(What is expected) The lines to be copied are those below that contain "agent".

(Stored data)
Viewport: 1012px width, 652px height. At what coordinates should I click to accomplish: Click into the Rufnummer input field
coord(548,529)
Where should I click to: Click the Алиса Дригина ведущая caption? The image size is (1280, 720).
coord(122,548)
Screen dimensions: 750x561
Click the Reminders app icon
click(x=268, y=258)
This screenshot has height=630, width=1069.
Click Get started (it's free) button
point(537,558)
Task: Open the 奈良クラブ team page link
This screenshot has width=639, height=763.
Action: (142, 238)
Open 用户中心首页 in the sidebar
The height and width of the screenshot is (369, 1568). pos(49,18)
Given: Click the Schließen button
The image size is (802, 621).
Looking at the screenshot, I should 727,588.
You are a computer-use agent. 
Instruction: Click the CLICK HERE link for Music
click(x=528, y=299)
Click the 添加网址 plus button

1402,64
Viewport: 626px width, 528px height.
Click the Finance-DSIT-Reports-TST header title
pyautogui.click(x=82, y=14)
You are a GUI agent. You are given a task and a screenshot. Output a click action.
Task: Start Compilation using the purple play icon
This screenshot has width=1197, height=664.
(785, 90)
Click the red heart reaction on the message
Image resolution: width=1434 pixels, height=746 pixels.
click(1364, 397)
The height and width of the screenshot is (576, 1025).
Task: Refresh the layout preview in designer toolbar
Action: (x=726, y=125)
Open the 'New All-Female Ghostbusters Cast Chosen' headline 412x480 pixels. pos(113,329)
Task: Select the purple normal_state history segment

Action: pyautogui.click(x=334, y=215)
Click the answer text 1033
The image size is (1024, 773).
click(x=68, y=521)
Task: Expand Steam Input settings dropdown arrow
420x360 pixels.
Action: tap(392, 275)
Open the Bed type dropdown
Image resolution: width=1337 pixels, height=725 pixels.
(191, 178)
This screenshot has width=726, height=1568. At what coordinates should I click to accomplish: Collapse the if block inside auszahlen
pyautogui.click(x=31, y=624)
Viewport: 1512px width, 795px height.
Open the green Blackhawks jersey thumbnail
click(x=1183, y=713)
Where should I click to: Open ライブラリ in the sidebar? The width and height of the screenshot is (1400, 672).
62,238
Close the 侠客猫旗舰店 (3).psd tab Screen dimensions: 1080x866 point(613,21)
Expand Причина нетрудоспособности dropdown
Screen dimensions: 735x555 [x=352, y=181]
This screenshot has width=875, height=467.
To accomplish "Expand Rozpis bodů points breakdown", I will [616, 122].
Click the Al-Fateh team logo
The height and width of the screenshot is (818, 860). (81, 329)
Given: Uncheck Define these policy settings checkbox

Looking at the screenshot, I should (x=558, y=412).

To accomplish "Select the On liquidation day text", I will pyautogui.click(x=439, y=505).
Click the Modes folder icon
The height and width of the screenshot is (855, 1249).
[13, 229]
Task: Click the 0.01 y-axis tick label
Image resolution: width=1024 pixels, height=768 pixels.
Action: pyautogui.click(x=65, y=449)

(Your response)
You are a computer-use agent. 
You are a GUI agent. You are given a task and a screenshot. Output a click action.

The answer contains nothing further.